Textauszug =
>>>>>

In seiner heutigen Ausgabe beschreibt die Süddeutsche Zeitung den Pressesprecher als jemanden, der wenig gesprochen hat, dem aber ein gewaltiger Einfluss zugeschrieben wird.  So soll er sich stets im Hintergrund halten. Glaeseker wird sogar die Ehre zugespochen, dass er der Wulff das Image vom sensiblen und besonders ehrlichen Politiker, der nicht an Macht, sondern an Menschen interessiert sei, auf den Leib geschrieben habe. Dieses Image ist seit dem Beginn der Kredit-Affäre jedoch nicht mehr vorhanden. Längst versucht der Bundespräsident die Diskussion auf die Privat-Person Wulff zu beschränken, um so das Amt des Bundespräsidenten zu schützen.

Auf Glaeseker folgt nun Diroll. Die 44-Jährige sollte bereits Sprecherin von Wulffs Vorgänger Horst Köhler werden. Doch einen Tag bevor Diroll ihr neues Amt antreten konnte, trat Köhler zurück. Davor arbeitete sie für fast zwei Jahrzehnte als bundespolitische Korrespondentin, Redakteurin und Moderatorin für den Bayerischen Rundfunk und andere ARD-Sender. Sieben Jahre war sie zudem Vorstandsmitglied der Bundespressekonferenz. Das zeigt: Im politischen und medialen Berlin gilt sie als bestens verdrahtet.

<<<<<

Anhand der Angaben =
A: Wie lange war Diroll laut dem Textauszug Vorstandsmitglied der Bundespressekonferenz?
B: Schreib aus dem Textauszug den Teil ab, der mit den Worten mit "Auf Glaeseker folgt" anfängt und mit "als bestens verdrahtet." endet.
Die Einträge sind eigenständiges Material und haben mit dem Textauszug nichts zu tun.

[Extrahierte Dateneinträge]

>>>>>

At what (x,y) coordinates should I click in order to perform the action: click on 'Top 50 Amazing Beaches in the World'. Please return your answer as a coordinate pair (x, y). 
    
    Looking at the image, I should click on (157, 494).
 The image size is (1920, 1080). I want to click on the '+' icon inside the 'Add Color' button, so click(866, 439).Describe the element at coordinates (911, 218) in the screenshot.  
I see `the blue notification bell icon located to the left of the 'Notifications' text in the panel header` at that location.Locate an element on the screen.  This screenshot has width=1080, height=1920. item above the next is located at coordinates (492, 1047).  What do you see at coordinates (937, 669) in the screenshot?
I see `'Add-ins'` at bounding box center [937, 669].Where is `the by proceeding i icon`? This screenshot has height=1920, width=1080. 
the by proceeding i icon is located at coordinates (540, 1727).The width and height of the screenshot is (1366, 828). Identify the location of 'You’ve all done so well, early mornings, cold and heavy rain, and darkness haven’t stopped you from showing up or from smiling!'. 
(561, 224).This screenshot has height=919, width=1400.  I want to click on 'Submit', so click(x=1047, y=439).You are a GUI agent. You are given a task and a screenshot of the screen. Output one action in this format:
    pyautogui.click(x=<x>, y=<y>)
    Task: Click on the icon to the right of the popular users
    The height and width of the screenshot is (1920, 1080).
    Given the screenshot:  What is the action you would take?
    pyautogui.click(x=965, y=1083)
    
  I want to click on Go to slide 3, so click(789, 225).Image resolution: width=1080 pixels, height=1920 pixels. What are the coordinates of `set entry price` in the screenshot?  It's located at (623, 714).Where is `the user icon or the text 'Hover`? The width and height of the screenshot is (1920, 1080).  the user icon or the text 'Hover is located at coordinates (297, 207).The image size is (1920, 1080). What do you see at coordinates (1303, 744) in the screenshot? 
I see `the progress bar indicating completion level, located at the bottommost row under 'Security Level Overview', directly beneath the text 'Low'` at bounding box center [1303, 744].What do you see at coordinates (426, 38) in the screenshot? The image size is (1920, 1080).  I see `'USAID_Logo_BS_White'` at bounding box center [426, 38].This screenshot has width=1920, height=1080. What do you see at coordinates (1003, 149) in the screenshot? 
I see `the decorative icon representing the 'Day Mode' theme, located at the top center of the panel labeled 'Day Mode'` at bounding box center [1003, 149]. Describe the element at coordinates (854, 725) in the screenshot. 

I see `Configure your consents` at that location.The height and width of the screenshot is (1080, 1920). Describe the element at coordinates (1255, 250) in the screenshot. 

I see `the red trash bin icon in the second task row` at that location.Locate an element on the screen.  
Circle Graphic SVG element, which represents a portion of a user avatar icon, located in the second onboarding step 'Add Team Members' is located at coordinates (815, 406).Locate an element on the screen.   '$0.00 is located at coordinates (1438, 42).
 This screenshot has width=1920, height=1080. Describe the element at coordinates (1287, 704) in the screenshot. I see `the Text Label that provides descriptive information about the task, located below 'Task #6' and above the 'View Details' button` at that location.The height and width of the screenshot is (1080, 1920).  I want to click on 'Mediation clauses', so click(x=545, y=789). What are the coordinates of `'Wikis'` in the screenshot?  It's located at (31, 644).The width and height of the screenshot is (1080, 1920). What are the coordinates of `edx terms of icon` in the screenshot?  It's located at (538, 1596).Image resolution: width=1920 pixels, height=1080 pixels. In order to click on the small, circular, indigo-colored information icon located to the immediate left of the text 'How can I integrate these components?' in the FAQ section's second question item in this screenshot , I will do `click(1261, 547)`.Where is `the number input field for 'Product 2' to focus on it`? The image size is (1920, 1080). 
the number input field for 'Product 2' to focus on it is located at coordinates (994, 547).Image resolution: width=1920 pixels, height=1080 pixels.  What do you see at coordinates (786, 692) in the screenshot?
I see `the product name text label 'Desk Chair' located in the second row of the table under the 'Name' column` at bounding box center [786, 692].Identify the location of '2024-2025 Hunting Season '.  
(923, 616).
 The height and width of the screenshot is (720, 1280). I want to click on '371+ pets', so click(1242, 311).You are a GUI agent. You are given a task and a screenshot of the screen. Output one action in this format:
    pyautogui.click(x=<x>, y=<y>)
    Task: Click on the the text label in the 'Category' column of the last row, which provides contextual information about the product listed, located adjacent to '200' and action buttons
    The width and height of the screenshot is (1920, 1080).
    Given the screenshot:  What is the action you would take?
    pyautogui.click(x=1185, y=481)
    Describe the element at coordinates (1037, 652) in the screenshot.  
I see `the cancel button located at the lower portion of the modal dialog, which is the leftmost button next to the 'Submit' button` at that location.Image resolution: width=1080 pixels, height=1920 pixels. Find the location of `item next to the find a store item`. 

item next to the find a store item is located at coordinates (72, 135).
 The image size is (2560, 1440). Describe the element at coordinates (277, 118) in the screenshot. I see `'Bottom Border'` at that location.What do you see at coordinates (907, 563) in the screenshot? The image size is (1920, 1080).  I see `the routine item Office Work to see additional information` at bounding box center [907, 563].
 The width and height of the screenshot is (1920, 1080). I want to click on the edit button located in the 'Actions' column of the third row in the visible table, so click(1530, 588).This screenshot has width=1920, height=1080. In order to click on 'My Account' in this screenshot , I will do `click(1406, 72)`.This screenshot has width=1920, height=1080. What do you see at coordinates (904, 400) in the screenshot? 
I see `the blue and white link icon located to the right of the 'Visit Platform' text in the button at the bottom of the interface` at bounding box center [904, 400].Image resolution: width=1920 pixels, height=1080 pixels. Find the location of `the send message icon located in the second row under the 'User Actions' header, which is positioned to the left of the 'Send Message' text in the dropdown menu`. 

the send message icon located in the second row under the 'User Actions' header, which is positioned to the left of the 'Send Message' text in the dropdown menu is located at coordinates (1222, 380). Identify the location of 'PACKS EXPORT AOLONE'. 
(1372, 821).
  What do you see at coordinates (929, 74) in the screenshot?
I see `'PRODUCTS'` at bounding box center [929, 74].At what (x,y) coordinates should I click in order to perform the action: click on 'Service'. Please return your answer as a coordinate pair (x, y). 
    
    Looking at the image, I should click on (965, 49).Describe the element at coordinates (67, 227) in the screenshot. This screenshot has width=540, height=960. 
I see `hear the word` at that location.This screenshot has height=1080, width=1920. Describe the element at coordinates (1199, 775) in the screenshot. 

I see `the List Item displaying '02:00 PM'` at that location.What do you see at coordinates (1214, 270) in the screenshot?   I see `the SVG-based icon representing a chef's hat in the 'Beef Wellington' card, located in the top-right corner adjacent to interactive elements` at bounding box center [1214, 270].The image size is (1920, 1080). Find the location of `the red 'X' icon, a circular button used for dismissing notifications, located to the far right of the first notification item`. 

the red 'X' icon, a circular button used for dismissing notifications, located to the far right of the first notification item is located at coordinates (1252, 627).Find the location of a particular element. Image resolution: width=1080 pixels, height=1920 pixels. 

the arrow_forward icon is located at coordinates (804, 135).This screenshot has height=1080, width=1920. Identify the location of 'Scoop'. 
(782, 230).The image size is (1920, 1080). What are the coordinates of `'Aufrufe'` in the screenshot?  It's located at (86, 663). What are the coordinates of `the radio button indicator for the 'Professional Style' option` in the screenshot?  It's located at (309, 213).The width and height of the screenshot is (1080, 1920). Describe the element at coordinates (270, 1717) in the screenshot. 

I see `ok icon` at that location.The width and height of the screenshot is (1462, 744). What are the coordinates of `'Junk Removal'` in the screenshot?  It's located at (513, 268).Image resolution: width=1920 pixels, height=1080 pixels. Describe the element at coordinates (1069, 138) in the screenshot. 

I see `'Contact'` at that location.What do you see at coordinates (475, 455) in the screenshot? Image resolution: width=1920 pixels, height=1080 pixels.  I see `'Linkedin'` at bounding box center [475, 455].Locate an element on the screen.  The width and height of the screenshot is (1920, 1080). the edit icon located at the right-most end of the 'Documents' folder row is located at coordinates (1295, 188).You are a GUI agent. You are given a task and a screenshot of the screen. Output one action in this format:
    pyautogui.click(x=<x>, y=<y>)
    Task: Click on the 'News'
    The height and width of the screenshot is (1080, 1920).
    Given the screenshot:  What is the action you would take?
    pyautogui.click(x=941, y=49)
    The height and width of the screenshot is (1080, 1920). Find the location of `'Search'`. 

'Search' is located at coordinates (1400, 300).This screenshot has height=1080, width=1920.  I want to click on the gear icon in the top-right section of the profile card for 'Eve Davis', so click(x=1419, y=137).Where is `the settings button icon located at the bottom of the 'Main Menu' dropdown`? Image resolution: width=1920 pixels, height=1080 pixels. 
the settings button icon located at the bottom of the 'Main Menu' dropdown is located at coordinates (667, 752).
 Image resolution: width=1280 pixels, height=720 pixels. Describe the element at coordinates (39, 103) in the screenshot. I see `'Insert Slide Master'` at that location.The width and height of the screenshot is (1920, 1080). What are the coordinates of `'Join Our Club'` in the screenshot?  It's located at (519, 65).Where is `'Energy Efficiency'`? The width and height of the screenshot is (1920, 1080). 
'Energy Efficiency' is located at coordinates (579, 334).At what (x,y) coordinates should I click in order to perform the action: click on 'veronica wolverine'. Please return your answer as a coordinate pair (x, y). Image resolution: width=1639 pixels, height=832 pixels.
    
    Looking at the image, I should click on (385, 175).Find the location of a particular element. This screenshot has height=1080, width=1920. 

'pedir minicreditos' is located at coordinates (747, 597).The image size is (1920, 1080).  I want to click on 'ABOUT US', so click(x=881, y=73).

<<<<<

Antworten pro Punkt =
A: Sieben Jahre.

B:
Auf Glaeseker folgt nun Diroll. Die 44-Jährige sollte bereits Sprecherin von Wulffs Vorgänger Horst Köhler werden. Doch einen Tag bevor Diroll ihr neues Amt antreten konnte, trat Köhler zurück. Davor arbeitete sie für fast zwei Jahrzehnte als bundespolitische Korrespondentin, Redakteurin und Moderatorin für den Bayerischen Rundfunk und andere ARD-Sender. Sieben Jahre war sie zudem Vorstandsmitglied der Bundespressekonferenz. Das zeigt: Im politischen und medialen Berlin gilt sie als bestens verdrahtet.